5. Methodological Advances Enabling MACE-OFF23
- Symmetry-adapted equivariant architecture: Neighborhood features and higher-body correlations rigorously encode spatial symmetry, improving data efficiency and physical fidelity.
- Locality and scalability: Purely local descriptors and message-passing ensure that computational cost grows linearly with system size, making the approach suitable for both small molecules and large periodic systems.
- Optimized training protocol: Advanced data distribution (multi-objective bin packing), kernel fusion, and exploitation of tensor contraction sparsity deliver dramatic training speedup, supporting foundation-scale datasets (Firoz et al., 14 Apr 2025).
- Layered expressivity: Nonlinear, learnable message-passing MLPs provide systematic improvability with respect to chemical/body-order and enable smooth chemical interpolation.
6. Limitations and Prospective Developments
MACE-OFF23, in its current iteration, is limited to purely short-range, local interactions and thus neutral, closed-shell, nonreactive systems. Key unresolved issues and avenues for further work include:
- Steric and condensed-phase artifacts: Need for explicit short-range repulsion to correct for spurious minima observed in steric clash testing and liquid structuring in water (Ranasinghe et al., 14 Mar 2025).
- Long-range interactions: Extensions to accommodate electrostatics, polarization, and dispersion are under development (e.g., multipolar or continuum modules) (Kovács et al., 2023).

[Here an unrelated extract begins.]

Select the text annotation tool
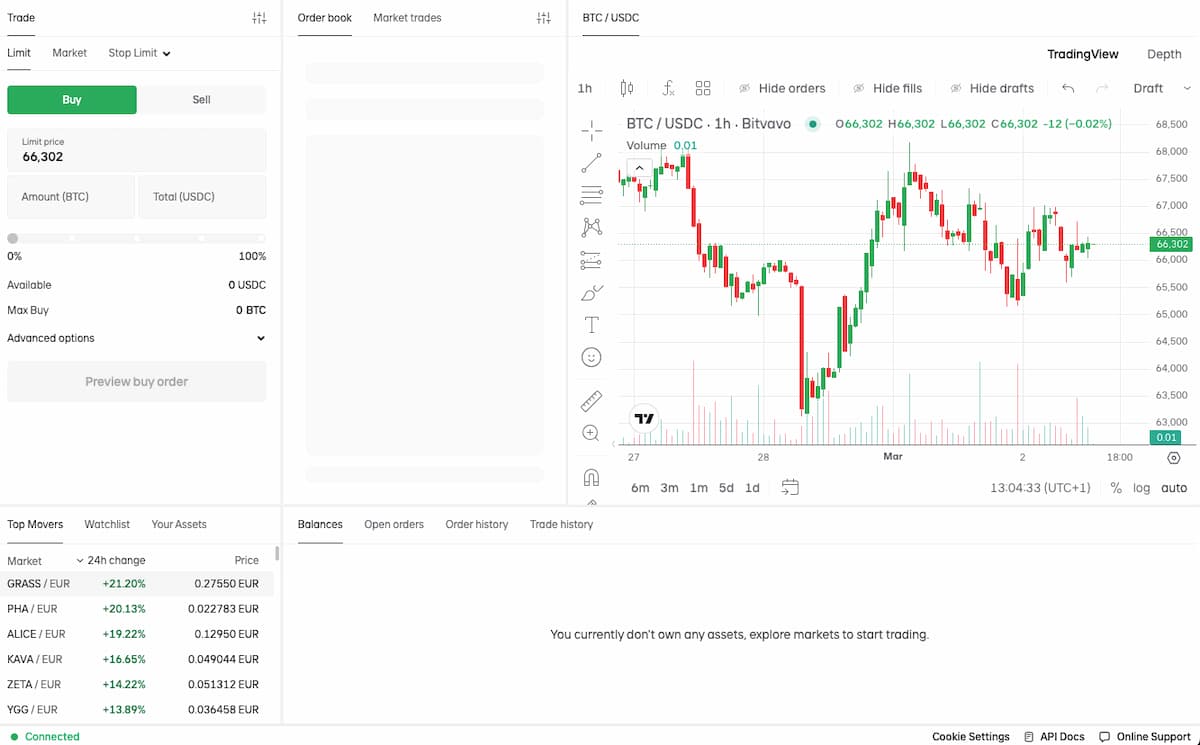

- Anharmonicity and steep PES: Improved loss functions incorporating second-derivative (Hessian) information and adaptive dataset sampling strategies are indicated to enhance fitting in high-curvature/anharmonic regions (Yang et al., 21 Oct 2025).
- Active learning: Tailored, physics-driven active sampling strategies and inclusion of complex/charged species are prospective directions for broadening transferability.
7. Impact and Significance
MACE-OFF23 models articulate a general framework for foundation-level machine learning force fields, setting accuracy, scalability, and transferability benchmarks in molecular and materials modeling (Bernstein, 2024, Kovács et al., 2023). This approach has redefined practical standards for DFT-level accuracy at classical force-field cost, while underpinning rapid progress in automated, high-throughput simulation and discovery pipelines. Critical assessment highlights the necessity of model–system fit, stability benchmarking, and the inclusion of missing physical effects to realize the promise of these architectures in real-world scientific and industrial applications (Ranasinghe et al., 14 Mar 2025).